• INSTRUCTIONS FOR THE TASK:
Copy each line of the data below in which the word "icon" can be found.

Collected data

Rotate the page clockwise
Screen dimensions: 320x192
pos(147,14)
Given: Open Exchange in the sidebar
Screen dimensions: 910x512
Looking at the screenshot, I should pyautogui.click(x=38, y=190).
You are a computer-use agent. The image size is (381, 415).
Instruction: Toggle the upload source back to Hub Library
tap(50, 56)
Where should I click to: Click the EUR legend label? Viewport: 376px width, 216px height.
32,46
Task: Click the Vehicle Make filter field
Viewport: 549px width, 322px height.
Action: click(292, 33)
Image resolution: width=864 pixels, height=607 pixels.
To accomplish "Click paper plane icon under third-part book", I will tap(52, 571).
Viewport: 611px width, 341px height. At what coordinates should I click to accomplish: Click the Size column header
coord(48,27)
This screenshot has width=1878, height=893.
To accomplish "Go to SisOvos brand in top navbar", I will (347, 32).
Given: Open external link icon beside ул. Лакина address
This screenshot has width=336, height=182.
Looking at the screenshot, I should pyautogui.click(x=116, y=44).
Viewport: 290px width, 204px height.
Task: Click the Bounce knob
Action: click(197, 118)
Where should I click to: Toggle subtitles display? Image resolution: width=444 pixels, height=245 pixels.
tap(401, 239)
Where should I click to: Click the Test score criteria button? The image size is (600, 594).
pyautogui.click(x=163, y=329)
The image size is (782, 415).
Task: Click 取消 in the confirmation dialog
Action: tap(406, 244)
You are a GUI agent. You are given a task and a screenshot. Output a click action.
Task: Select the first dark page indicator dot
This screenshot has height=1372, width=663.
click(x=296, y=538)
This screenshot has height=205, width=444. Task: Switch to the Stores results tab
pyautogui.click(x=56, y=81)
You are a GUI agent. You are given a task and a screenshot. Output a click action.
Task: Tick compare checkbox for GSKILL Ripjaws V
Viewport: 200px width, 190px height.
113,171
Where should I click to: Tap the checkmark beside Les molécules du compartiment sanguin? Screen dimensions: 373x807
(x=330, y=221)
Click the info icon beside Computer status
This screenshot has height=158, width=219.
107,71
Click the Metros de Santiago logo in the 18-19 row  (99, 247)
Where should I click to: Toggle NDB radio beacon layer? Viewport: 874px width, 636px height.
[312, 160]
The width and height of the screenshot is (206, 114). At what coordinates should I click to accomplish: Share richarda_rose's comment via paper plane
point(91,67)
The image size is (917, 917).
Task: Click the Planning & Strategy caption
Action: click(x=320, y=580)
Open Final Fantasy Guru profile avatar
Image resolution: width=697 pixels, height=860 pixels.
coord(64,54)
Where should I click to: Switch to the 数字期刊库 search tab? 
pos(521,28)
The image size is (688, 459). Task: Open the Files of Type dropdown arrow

• TASK RESULT:
To accomplish "Click paper plane icon under third-part book", I will tap(52, 571).
Given: Open external link icon beside ул. Лакина address
Click the info icon beside Computer status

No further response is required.